Information provided:
______________________________
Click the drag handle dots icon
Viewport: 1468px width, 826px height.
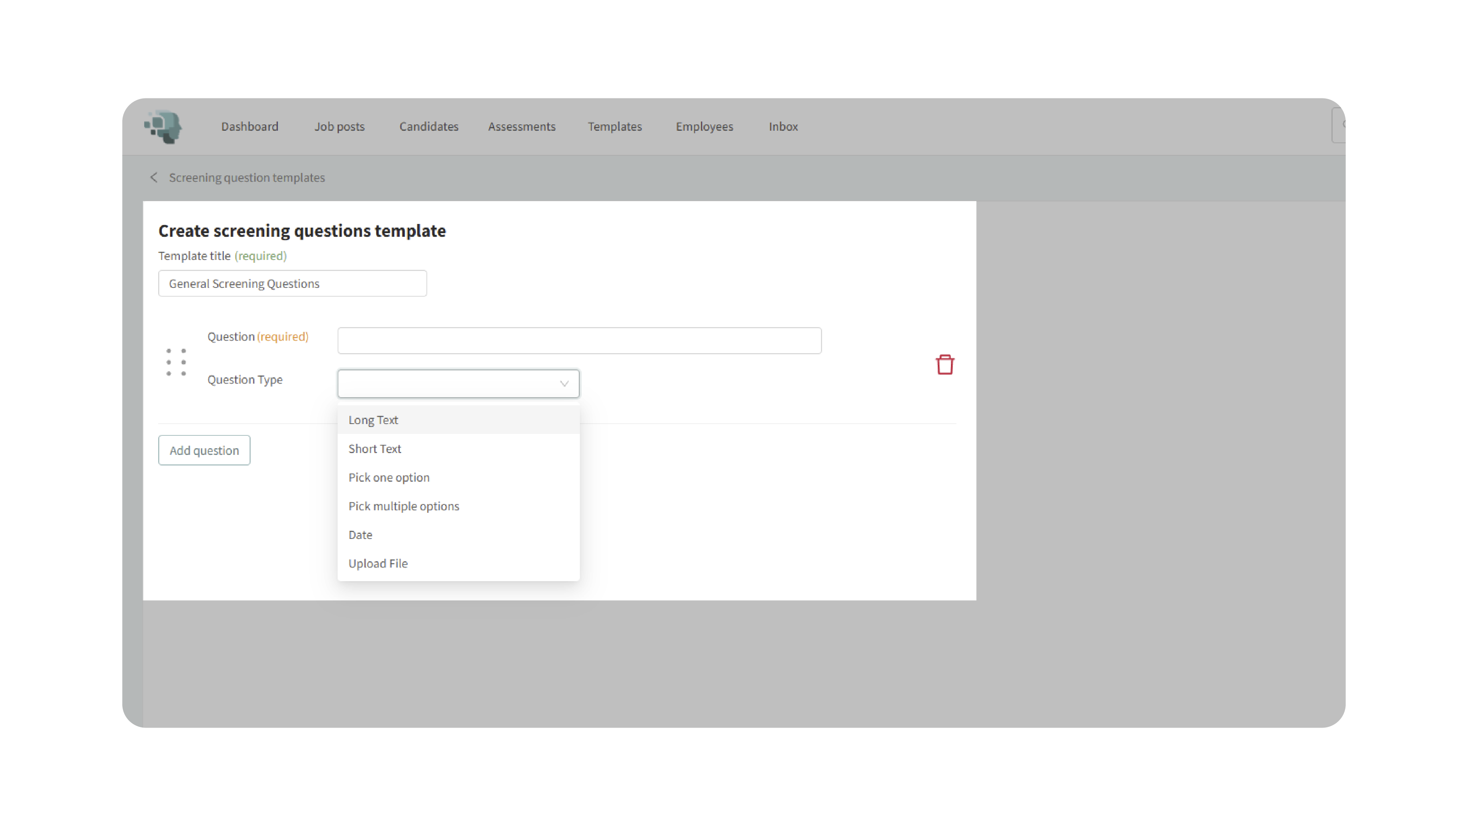[x=176, y=362]
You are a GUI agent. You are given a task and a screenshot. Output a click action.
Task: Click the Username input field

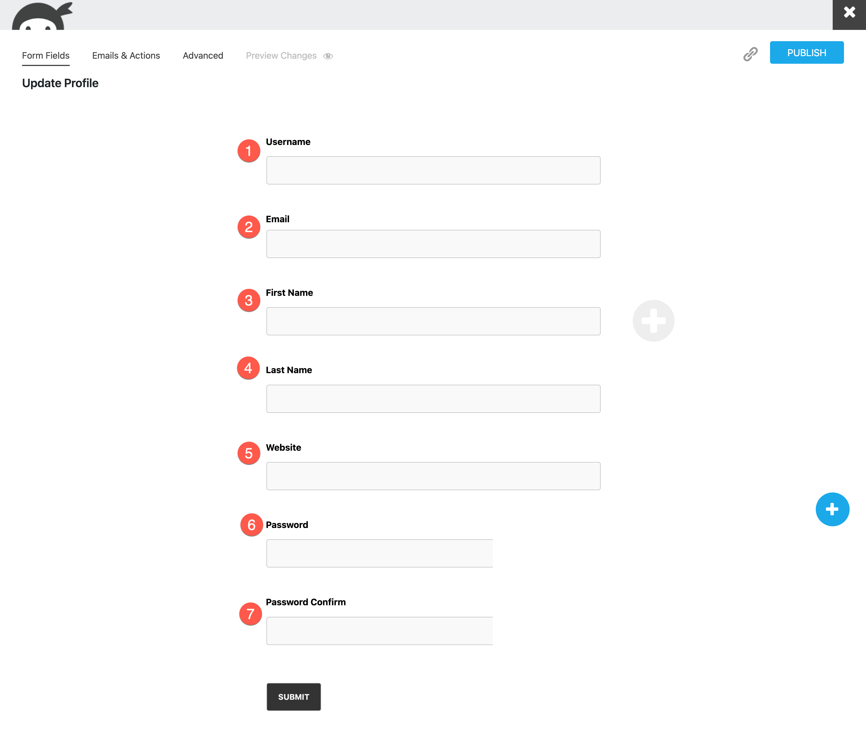tap(433, 170)

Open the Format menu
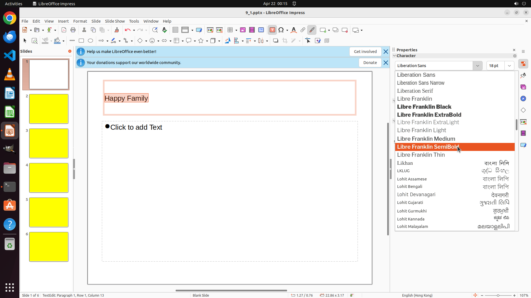80,21
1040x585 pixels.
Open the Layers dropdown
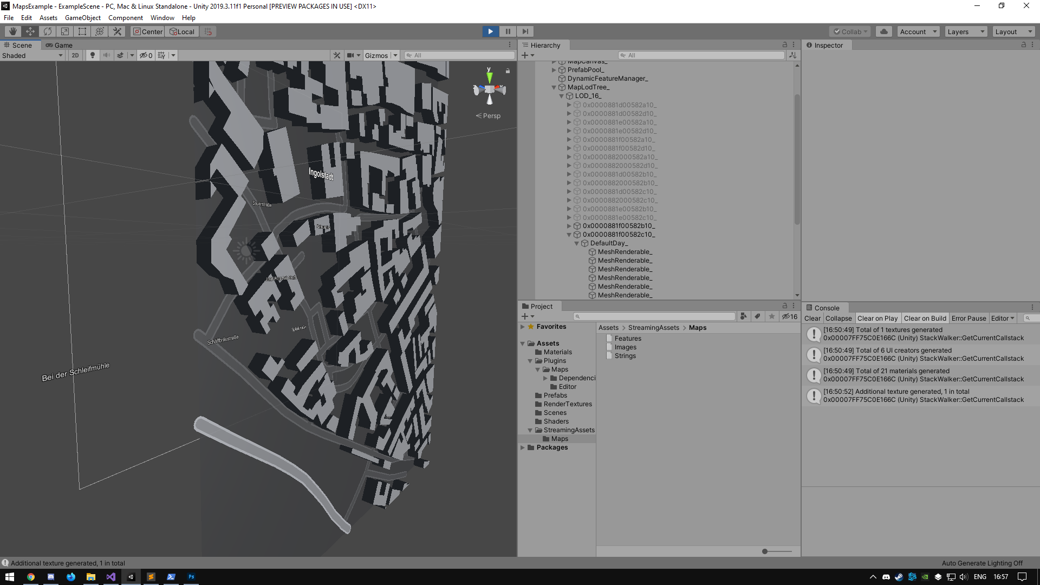(966, 31)
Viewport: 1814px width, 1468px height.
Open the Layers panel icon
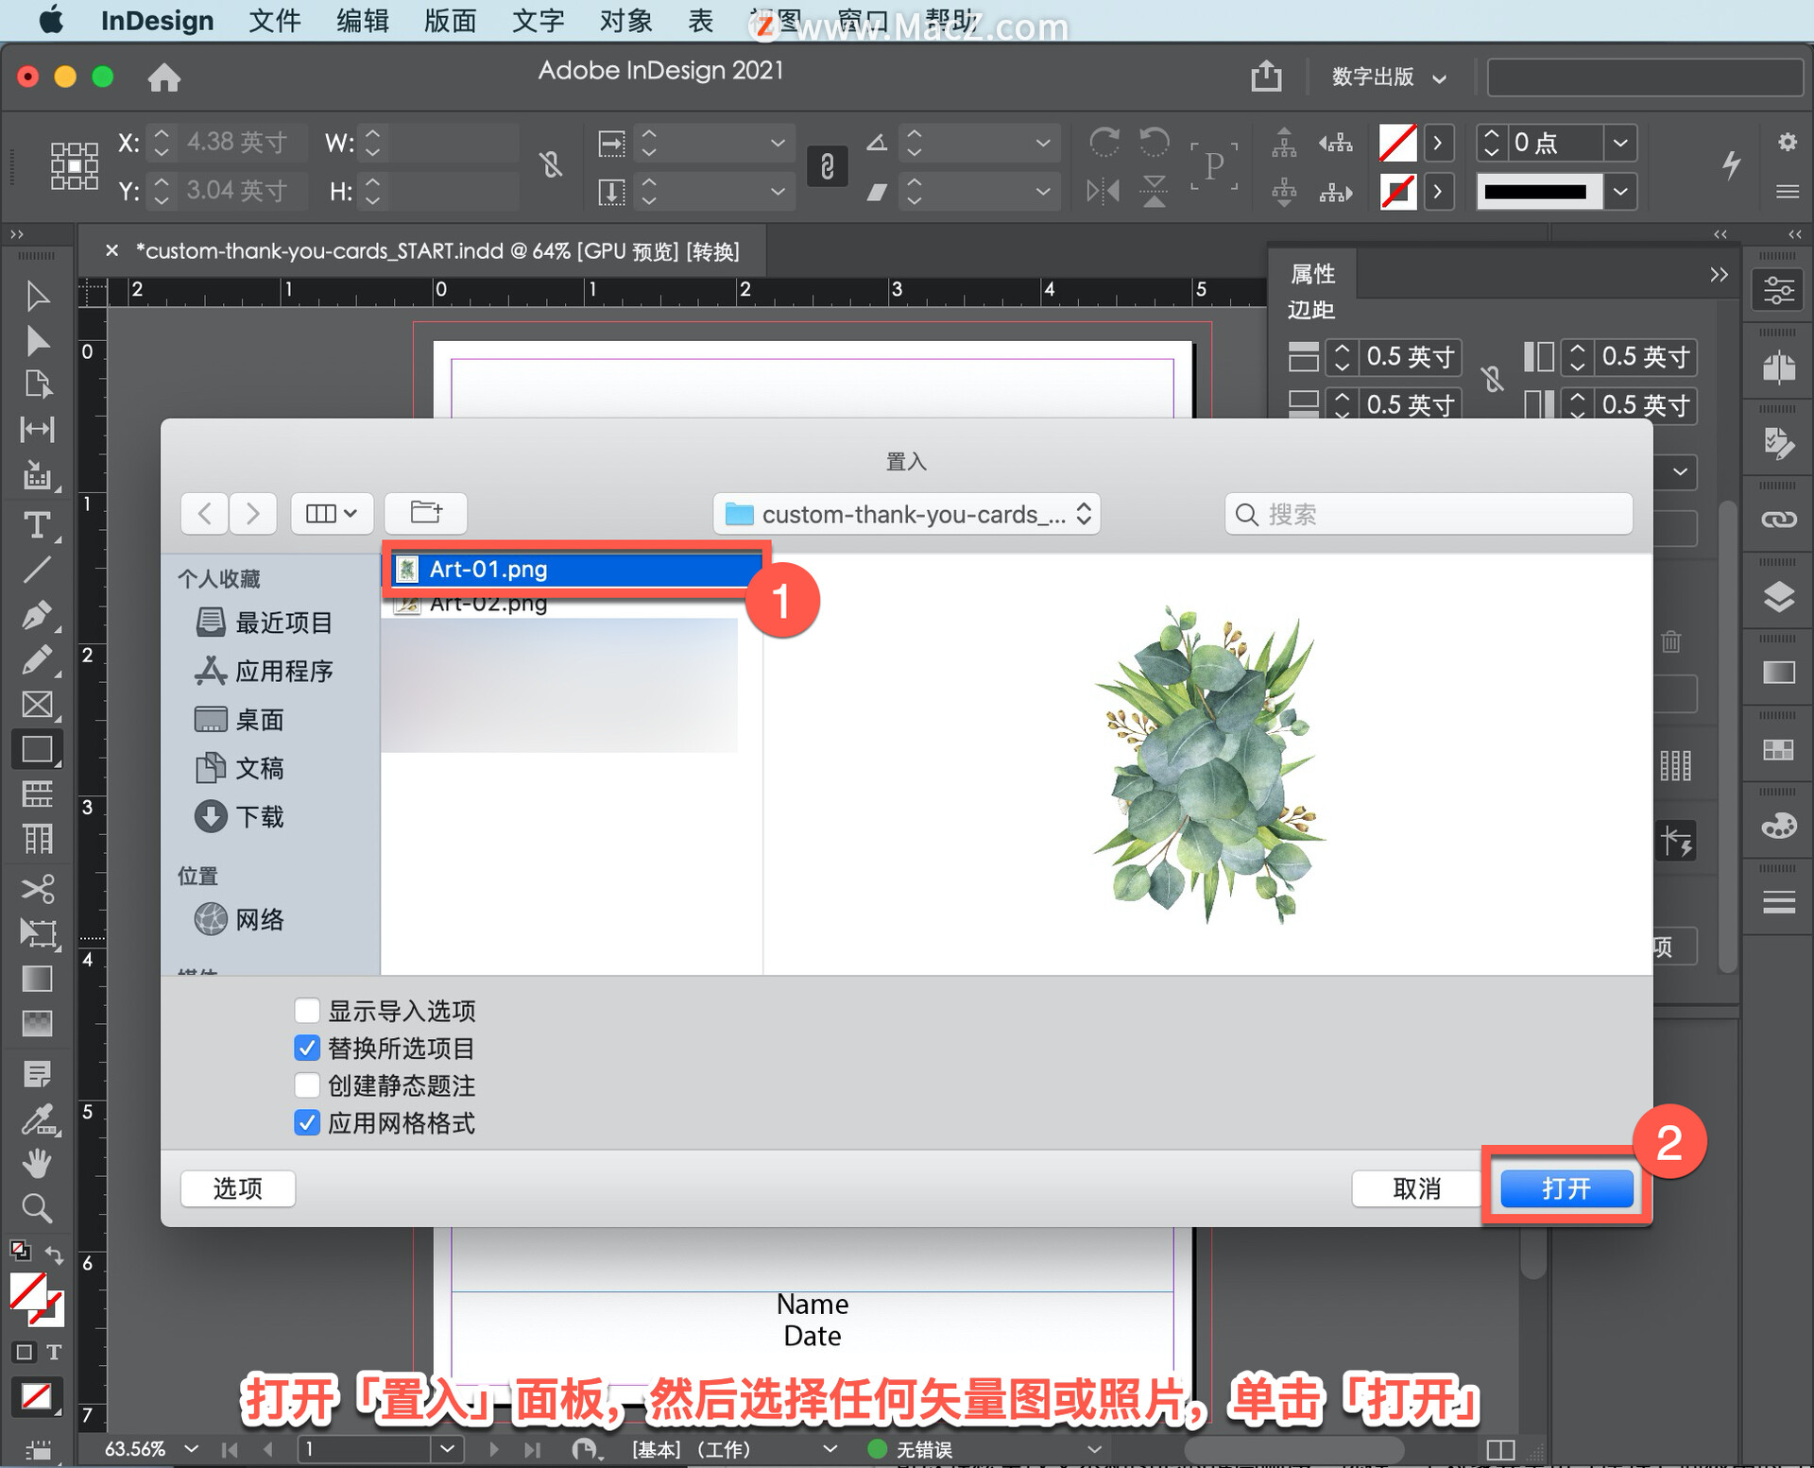1778,597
______________________________
About this exercise: Copy all the data exactly as written, but skip any picture.

Reply to the exercise:
Click the drag handle dots icon
Viewport: 1468px width, 826px height.
[x=176, y=362]
You are a GUI agent. You are given a task and a screenshot. Output a click action.
Task: Click the Username input field

tap(433, 170)

Open the Format menu
80,21
1040x585 pixels.
Open the Layers dropdown
(966, 31)
Viewport: 1814px width, 1468px height.
Open the Layers panel icon
1778,597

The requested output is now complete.